(WHAT YOU HAVE TO DO) With both ends included, repeat exactly the lines of the entries below from the one containing "The height and" down to the one containing "Image resolution: width=1000", and no others.

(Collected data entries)
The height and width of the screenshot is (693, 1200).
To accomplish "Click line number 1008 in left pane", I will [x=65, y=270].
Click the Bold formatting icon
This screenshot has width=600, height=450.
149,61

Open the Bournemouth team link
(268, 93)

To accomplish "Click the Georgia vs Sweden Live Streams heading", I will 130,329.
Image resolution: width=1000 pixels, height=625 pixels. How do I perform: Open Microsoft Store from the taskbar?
...
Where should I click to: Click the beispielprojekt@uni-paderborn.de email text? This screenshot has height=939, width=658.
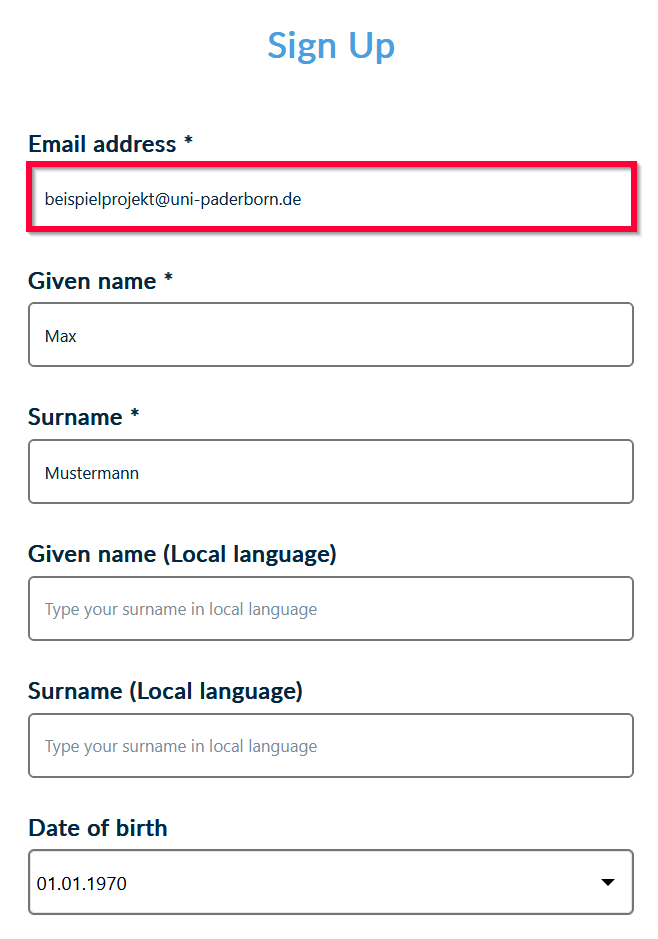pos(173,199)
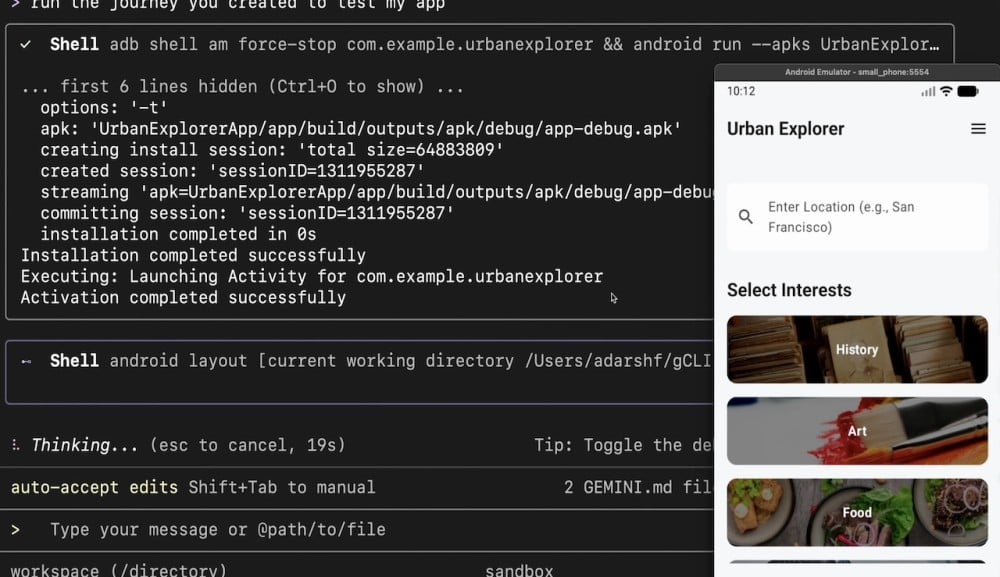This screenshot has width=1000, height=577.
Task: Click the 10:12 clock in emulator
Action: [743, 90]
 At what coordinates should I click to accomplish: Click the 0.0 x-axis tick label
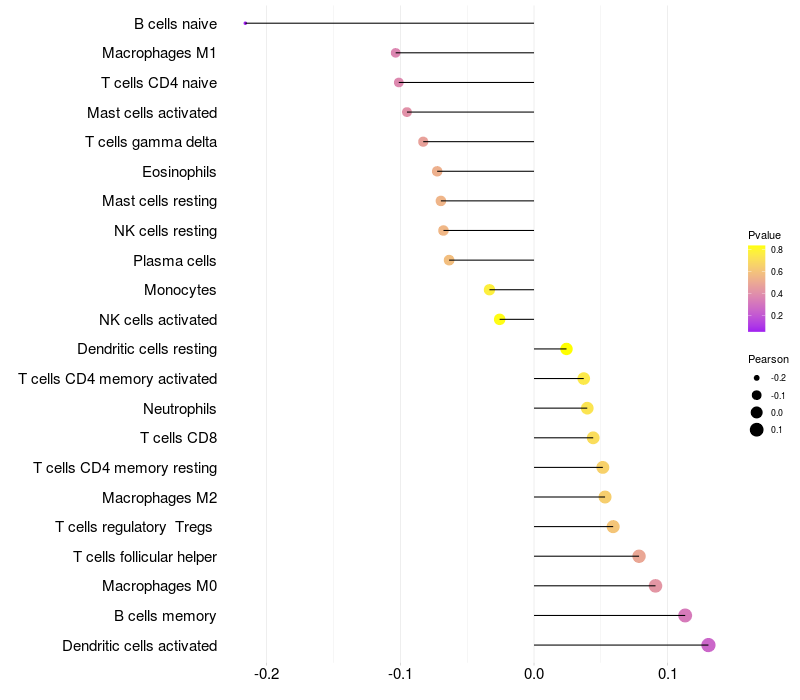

(SOLUTION FOR THIS PROBLEM)
The height and width of the screenshot is (693, 1200).
To accomplish "Click line number 1008 in left pane", I will [x=65, y=270].
Click the Bold formatting icon
This screenshot has width=600, height=450.
149,61

Open the Bournemouth team link
(268, 93)

To accomplish "Click the Georgia vs Sweden Live Streams heading", I will 130,329.
Image resolution: width=1000 pixels, height=625 pixels. How do I perform: Open Microsoft Store from the taskbar?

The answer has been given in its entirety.